[The input]:

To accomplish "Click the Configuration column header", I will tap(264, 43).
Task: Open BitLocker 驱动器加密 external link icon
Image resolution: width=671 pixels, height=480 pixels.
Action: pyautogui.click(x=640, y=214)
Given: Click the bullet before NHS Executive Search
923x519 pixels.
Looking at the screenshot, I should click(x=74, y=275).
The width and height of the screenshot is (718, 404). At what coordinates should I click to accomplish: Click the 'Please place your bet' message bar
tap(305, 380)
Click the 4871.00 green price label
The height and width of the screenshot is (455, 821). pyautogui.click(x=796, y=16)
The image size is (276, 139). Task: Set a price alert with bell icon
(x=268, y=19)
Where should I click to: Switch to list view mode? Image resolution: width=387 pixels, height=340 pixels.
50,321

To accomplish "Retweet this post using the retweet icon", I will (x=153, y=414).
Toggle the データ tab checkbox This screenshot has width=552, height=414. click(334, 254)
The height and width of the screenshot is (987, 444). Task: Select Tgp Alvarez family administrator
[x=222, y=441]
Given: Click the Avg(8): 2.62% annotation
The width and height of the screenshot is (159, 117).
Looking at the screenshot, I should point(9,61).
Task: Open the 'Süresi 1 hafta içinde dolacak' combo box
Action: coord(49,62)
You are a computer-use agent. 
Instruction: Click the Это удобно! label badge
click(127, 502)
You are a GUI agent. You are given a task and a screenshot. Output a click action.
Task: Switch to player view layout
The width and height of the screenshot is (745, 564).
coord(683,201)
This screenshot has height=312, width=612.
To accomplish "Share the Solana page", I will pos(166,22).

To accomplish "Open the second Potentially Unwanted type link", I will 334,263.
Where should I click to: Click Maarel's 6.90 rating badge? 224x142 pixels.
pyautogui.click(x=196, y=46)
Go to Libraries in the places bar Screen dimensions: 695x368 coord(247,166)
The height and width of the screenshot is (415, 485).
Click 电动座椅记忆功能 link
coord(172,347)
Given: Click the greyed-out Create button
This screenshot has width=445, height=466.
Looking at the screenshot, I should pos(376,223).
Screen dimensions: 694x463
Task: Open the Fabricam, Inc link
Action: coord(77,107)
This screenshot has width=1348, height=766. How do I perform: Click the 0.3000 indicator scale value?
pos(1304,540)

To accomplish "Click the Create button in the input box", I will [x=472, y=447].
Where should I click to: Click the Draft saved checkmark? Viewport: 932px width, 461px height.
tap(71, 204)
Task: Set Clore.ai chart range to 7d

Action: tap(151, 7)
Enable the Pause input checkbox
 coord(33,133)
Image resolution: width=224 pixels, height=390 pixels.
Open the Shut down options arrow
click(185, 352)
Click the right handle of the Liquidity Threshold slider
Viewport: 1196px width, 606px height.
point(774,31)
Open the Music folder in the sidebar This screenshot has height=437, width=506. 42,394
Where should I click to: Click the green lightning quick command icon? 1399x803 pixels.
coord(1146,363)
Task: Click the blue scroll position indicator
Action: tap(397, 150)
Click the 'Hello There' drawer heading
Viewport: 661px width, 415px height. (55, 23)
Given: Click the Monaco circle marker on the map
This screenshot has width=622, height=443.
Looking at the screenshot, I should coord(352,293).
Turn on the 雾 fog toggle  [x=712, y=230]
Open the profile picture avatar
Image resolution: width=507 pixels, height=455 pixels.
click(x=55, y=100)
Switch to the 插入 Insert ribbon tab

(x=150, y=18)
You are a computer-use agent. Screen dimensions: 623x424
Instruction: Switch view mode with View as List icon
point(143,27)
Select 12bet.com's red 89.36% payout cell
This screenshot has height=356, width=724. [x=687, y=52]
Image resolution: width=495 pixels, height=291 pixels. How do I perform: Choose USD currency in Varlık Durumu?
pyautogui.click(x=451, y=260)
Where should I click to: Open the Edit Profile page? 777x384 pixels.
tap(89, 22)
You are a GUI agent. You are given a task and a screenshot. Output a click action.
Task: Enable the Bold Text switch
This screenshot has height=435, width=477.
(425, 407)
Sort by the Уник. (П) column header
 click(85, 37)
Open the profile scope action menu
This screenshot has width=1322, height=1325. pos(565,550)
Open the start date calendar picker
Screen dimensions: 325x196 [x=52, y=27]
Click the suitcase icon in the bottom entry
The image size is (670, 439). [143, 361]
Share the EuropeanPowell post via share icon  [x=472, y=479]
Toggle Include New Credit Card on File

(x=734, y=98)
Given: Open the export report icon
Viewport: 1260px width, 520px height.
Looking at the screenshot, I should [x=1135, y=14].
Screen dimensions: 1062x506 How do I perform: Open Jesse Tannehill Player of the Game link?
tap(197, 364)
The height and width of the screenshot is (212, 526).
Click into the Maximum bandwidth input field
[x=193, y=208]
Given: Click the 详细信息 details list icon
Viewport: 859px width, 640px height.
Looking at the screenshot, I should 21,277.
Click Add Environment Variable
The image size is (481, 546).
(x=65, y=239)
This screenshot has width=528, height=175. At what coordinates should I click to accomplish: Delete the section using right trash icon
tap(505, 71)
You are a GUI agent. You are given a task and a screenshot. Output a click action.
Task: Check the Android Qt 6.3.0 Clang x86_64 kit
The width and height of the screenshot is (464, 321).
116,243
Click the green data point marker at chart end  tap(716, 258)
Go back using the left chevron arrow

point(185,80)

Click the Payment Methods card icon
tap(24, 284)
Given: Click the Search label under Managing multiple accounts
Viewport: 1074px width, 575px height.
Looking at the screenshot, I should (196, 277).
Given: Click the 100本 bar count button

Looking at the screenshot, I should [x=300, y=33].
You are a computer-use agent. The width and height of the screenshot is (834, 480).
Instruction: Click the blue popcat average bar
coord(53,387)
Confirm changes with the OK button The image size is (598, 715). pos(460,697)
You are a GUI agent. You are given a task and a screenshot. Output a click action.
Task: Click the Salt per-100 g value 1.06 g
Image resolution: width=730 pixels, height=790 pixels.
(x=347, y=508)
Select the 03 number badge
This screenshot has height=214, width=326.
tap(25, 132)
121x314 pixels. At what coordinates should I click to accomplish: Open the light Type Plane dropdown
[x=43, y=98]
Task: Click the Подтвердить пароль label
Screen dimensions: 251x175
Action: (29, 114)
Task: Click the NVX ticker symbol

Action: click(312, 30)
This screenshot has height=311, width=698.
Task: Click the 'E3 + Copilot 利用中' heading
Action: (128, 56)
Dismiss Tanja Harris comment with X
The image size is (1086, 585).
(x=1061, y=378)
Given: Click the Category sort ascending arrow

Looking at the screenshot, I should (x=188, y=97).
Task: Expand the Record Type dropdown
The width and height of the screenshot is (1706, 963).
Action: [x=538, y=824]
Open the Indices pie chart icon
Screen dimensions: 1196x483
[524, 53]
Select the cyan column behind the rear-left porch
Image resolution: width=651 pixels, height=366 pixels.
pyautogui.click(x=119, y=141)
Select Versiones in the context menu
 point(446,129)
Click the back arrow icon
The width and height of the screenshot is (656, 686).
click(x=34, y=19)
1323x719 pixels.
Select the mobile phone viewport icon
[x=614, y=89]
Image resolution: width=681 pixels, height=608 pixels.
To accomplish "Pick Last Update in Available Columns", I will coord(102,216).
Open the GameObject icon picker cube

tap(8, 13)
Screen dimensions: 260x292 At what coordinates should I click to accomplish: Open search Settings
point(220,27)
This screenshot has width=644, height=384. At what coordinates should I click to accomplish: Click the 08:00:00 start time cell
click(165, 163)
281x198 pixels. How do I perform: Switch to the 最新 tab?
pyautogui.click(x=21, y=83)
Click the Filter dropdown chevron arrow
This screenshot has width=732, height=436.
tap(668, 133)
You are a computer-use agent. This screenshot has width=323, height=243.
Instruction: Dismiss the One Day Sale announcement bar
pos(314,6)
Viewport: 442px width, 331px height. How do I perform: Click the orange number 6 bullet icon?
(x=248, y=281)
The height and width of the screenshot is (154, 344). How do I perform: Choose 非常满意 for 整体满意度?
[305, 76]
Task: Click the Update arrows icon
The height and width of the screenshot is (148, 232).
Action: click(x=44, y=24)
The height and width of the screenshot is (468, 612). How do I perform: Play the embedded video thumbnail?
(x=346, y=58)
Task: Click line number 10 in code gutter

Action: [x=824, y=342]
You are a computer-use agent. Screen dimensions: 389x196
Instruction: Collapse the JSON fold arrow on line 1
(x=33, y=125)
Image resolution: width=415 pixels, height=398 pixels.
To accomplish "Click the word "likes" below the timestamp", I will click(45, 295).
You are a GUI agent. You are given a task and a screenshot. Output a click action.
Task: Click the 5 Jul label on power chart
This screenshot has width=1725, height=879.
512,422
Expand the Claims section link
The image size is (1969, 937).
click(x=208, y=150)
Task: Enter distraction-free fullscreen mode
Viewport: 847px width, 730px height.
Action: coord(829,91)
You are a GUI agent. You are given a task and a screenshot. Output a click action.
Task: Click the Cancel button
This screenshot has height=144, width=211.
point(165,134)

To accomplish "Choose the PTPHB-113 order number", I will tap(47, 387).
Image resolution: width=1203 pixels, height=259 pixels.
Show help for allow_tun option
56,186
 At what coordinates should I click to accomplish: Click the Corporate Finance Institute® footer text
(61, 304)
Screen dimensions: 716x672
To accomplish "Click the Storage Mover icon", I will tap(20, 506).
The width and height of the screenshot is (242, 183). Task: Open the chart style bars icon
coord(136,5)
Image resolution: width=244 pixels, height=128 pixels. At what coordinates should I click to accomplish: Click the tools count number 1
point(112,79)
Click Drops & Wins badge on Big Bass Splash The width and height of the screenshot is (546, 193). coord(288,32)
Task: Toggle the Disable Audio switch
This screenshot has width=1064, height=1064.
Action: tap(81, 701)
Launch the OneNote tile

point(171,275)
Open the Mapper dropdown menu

[Exercise brief]: Exactly the lines above from the one with "This screenshot has height=214, width=326." to the one with "Task: Click the Update arrows icon", both included, are to be quoted; leave the rest out.

[Response]:
This screenshot has height=214, width=326.
tap(25, 132)
121x314 pixels. At what coordinates should I click to accomplish: Open the light Type Plane dropdown
[x=43, y=98]
Task: Click the Подтвердить пароль label
Screen dimensions: 251x175
Action: (29, 114)
Task: Click the NVX ticker symbol

Action: click(312, 30)
This screenshot has height=311, width=698.
Task: Click the 'E3 + Copilot 利用中' heading
Action: (128, 56)
Dismiss Tanja Harris comment with X
The image size is (1086, 585).
(x=1061, y=378)
Given: Click the Category sort ascending arrow

Looking at the screenshot, I should (x=188, y=97).
Task: Expand the Record Type dropdown
The width and height of the screenshot is (1706, 963).
Action: [x=538, y=824]
Open the Indices pie chart icon
Screen dimensions: 1196x483
[524, 53]
Select the cyan column behind the rear-left porch
Image resolution: width=651 pixels, height=366 pixels.
pyautogui.click(x=119, y=141)
Select Versiones in the context menu
 point(446,129)
Click the back arrow icon
The width and height of the screenshot is (656, 686).
click(x=34, y=19)
1323x719 pixels.
Select the mobile phone viewport icon
[x=614, y=89]
Image resolution: width=681 pixels, height=608 pixels.
To accomplish "Pick Last Update in Available Columns", I will coord(102,216).
Open the GameObject icon picker cube

tap(8, 13)
Screen dimensions: 260x292 At what coordinates should I click to accomplish: Open search Settings
point(220,27)
This screenshot has width=644, height=384. At what coordinates should I click to accomplish: Click the 08:00:00 start time cell
click(165, 163)
281x198 pixels. How do I perform: Switch to the 最新 tab?
pyautogui.click(x=21, y=83)
Click the Filter dropdown chevron arrow
This screenshot has width=732, height=436.
tap(668, 133)
You are a computer-use agent. This screenshot has width=323, height=243.
Instruction: Dismiss the One Day Sale announcement bar
pos(314,6)
Viewport: 442px width, 331px height. How do I perform: Click the orange number 6 bullet icon?
(x=248, y=281)
The height and width of the screenshot is (154, 344). How do I perform: Choose 非常满意 for 整体满意度?
[305, 76]
Task: Click the Update arrows icon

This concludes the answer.